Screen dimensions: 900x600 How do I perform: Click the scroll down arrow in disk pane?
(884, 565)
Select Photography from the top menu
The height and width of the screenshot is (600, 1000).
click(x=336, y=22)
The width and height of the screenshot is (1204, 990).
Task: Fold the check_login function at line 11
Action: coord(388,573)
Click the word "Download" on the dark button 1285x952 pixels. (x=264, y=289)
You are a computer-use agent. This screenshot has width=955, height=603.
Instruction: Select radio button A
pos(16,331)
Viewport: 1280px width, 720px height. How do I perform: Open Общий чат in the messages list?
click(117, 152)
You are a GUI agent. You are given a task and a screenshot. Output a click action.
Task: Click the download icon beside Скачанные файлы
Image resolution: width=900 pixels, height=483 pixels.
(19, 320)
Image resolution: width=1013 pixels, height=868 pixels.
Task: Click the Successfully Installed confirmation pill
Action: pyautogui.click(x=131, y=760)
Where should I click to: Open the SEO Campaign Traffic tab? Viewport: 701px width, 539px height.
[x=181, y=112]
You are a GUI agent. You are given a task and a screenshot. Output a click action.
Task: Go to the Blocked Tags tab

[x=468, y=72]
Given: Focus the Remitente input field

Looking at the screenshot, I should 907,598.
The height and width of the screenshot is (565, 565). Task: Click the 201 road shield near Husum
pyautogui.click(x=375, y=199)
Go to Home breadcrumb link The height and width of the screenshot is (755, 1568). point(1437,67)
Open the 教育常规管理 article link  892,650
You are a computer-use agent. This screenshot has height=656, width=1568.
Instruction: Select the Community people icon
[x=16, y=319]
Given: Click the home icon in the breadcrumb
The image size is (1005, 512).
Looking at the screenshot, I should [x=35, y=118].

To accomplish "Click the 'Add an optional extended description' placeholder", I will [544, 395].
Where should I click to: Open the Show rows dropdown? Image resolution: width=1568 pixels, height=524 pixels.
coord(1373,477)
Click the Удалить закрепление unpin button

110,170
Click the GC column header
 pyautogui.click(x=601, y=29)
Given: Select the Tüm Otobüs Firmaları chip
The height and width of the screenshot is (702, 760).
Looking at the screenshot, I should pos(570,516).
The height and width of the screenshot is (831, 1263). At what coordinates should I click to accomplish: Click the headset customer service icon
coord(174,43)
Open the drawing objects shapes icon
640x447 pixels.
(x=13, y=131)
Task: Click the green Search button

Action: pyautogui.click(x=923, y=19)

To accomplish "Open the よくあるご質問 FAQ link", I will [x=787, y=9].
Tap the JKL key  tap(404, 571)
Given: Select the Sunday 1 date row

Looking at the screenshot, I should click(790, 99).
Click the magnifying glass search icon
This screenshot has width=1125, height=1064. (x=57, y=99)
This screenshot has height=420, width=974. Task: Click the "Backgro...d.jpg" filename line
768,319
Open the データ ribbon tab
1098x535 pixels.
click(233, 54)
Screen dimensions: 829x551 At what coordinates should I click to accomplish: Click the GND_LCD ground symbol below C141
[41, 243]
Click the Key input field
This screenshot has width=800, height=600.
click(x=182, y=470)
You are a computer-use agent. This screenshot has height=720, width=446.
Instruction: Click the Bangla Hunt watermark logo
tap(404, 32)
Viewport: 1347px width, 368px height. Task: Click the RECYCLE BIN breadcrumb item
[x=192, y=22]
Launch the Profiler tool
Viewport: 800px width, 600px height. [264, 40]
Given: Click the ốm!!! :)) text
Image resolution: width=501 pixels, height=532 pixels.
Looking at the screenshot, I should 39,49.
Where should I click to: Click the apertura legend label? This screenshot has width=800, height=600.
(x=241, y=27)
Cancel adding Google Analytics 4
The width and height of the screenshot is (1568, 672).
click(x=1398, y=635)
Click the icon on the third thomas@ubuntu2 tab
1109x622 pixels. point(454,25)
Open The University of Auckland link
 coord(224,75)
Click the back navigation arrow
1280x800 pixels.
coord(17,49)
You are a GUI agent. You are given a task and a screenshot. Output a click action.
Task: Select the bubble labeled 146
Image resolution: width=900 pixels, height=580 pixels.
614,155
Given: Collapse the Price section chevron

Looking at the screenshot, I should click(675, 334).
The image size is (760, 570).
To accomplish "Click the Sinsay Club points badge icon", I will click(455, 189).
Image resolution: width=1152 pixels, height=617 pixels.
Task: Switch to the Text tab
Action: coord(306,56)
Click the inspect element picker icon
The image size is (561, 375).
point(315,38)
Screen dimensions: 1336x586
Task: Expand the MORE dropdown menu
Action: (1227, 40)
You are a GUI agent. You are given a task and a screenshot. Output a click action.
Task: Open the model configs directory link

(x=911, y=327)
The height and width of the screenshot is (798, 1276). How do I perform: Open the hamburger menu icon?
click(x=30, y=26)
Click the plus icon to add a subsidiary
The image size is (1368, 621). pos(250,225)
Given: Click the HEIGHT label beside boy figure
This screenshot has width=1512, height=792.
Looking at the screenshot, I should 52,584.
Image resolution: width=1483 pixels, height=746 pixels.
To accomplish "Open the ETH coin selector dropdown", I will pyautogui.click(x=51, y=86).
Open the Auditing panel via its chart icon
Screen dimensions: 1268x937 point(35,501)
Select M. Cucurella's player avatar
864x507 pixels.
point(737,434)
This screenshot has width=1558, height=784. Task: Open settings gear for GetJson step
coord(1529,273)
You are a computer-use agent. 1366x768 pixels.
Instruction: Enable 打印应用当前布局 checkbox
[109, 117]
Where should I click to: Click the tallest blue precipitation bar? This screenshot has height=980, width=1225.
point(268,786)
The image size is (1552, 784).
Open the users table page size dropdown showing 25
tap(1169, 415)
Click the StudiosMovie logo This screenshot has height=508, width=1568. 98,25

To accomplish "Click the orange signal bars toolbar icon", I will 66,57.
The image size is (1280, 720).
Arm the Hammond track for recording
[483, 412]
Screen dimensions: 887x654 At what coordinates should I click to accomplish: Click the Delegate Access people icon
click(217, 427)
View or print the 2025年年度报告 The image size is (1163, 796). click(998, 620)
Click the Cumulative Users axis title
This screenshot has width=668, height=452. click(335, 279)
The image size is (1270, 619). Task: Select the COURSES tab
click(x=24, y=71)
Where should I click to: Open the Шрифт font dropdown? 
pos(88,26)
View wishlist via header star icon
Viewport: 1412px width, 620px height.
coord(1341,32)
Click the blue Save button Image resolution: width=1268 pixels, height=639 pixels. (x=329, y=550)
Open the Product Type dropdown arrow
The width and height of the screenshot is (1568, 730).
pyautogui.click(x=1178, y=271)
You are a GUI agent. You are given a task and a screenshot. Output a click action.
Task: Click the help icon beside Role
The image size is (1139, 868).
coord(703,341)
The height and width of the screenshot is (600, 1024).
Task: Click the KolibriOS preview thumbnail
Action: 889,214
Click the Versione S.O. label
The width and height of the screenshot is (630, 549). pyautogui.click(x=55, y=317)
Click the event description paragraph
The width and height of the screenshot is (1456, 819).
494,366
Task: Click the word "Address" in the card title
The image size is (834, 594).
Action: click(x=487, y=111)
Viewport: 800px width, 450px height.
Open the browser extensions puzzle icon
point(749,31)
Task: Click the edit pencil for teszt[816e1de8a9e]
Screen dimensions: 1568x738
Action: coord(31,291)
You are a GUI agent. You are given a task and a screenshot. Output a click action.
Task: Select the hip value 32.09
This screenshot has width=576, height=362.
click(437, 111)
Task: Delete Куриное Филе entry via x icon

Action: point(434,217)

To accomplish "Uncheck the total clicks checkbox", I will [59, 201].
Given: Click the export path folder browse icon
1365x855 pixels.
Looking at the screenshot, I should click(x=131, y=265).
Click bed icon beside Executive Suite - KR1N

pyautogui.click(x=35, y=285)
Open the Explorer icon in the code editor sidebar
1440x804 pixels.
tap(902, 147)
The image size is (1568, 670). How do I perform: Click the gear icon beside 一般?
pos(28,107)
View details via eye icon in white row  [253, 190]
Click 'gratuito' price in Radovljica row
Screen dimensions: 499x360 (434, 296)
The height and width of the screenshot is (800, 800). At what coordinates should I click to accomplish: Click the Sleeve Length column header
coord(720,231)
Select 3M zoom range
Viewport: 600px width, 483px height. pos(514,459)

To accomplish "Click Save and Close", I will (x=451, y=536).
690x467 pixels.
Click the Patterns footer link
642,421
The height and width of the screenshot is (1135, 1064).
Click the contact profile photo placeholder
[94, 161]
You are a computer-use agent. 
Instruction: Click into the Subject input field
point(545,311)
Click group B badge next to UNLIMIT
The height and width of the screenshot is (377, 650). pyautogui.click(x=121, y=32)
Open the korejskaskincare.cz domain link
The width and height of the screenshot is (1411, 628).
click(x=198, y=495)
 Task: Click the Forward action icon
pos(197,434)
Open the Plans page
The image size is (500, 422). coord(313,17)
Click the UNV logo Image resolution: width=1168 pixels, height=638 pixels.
+ + +
REQUIRED ACTION:
In the data above, find the line that contains "640x447 pixels." and the line that contains "Tap the JKL". Repeat exactly those lines and every line between them, and only those.

OUTPUT:
640x447 pixels.
(x=13, y=131)
Task: Click the green Search button

Action: pyautogui.click(x=923, y=19)

To accomplish "Open the よくあるご質問 FAQ link", I will [x=787, y=9].
Tap the JKL key  tap(404, 571)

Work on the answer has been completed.